Electrochemical cells function based on redox reactions, which involve the transfer of electrons from one species to another. These reactions are broken down into two separate half-reactions, each occurring at one electrode.
The two types of half-reactions are oxidation, which occurs at the anode, and reduction, which takes place at the cathode. Oxidation is the loss of electrons, while reduction is the gain of electrons. In our example with the silver and copper electrodes, copper loses electrons (oxidation at the anode), and silver ions gain those electrons (reduction at the cathode).
We can split the overall reaction into:

• Reduction (at the cathode): \( \mathrm{Ag}^+ + \mathrm{e}^- \rightarrow \mathrm{Ag} \)
• Oxidation (at the anode): \( \mathrm{Cu}(s) \rightarrow \mathrm{Cu}^{2+}(aq) + 2\mathrm{e}^- \)

These half-reactions together form the overall redox reaction in the cell: \( \mathrm{Cu}(s) + 2 \mathrm{Ag}^+ (aq) \rightarrow \mathrm{Cu}^{2+} (aq) + 2\mathrm{Ag}(s) \).
Here, silver ions are reduced, and copper is oxidized, showcasing the foundational principle of redox reactions driving the electrochemical process.

The concept of standard reduction potential is crucial for identifying the anode and cathode in electrochemical cells. It refers to the tendency of a chemical species to be reduced, measured under standard conditions.
Each half-reaction has a standard reduction potential measured in volts (V). These values allow us to predict which species will undergo reduction or oxidation.
In our cell example, the standard reduction potential for silver ions (\(\mathrm{Ag}^+\)) is \(+0.80\,\text{V}\), while for copper ions (\(\mathrm{Cu}^{2+}\)), it is \(+0.34\,\text{V}\).
With these values,

• The species with the higher (more positive) value is reduced. Silver, with \(+0.80\,\text{V}\), is reduced at the cathode.
• The species with the lower value, copper with \(+0.34\,\text{V}\), is oxidized at the anode.

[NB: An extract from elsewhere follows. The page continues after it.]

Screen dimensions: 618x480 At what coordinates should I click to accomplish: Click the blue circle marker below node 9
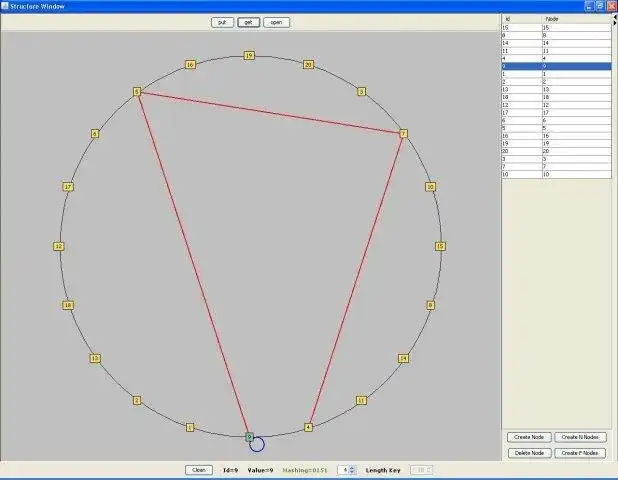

This hierarchy allows chemists to deduce the flow of electrons in an electrochemical cell and therefore design the cell effectively.

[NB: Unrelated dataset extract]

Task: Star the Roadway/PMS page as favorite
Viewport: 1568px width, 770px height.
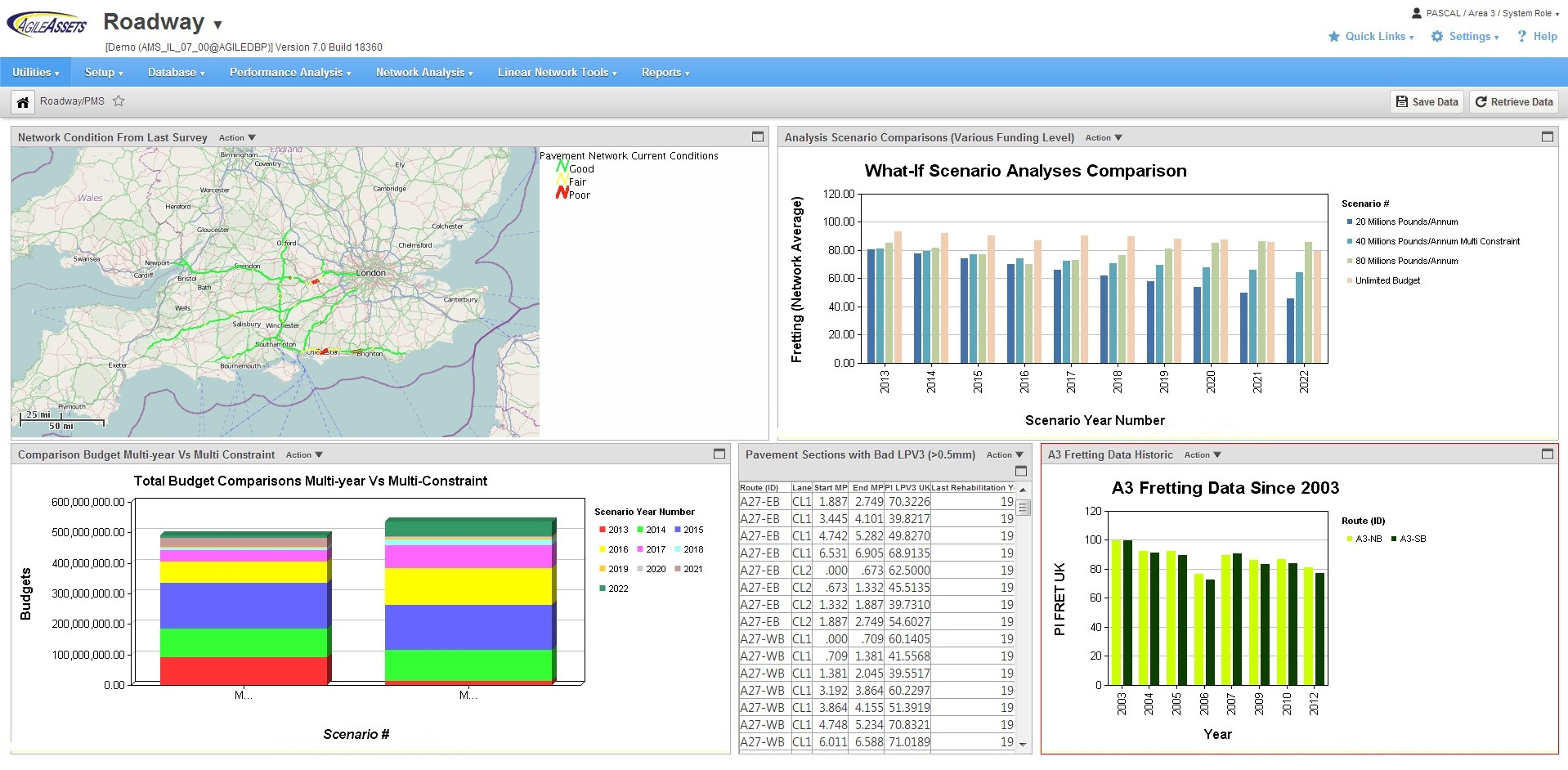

Electromotive Force (EMF) is the driving force of electron flow in an electrochemical cell. Also known as cell potential, it represents the voltage between two half-cells under standard conditions.
Calculating the EMF involves subtracting the standard reduction potential of the anode from that of the cathode. This gives us the net potential difference that drives the redox reaction.
For our electrochemical cell:

• Cathode (silver): \(+0.80\,\text{V}\)
• Anode (copper): \(+0.34\,\text{V}\)

The EMF is calculated using the formula: \[ E_{\text{cell}} = E_{\text{cathode}} - E_{\text{anode}} \]Plugging in the numbers, \[ E_{\text{cell}} = +0.80\,\text{V} - (+0.34\,\text{V}) = +0.46\,\text{V} \]This means the cell can produce a potential difference of \(+0.46\,\text{V}\) under standard conditions.
Understanding EMF helps gauge how efficiently an electrochemical cell can do work, essentially determining its usefulness in applications such as batteries and galvanic cells.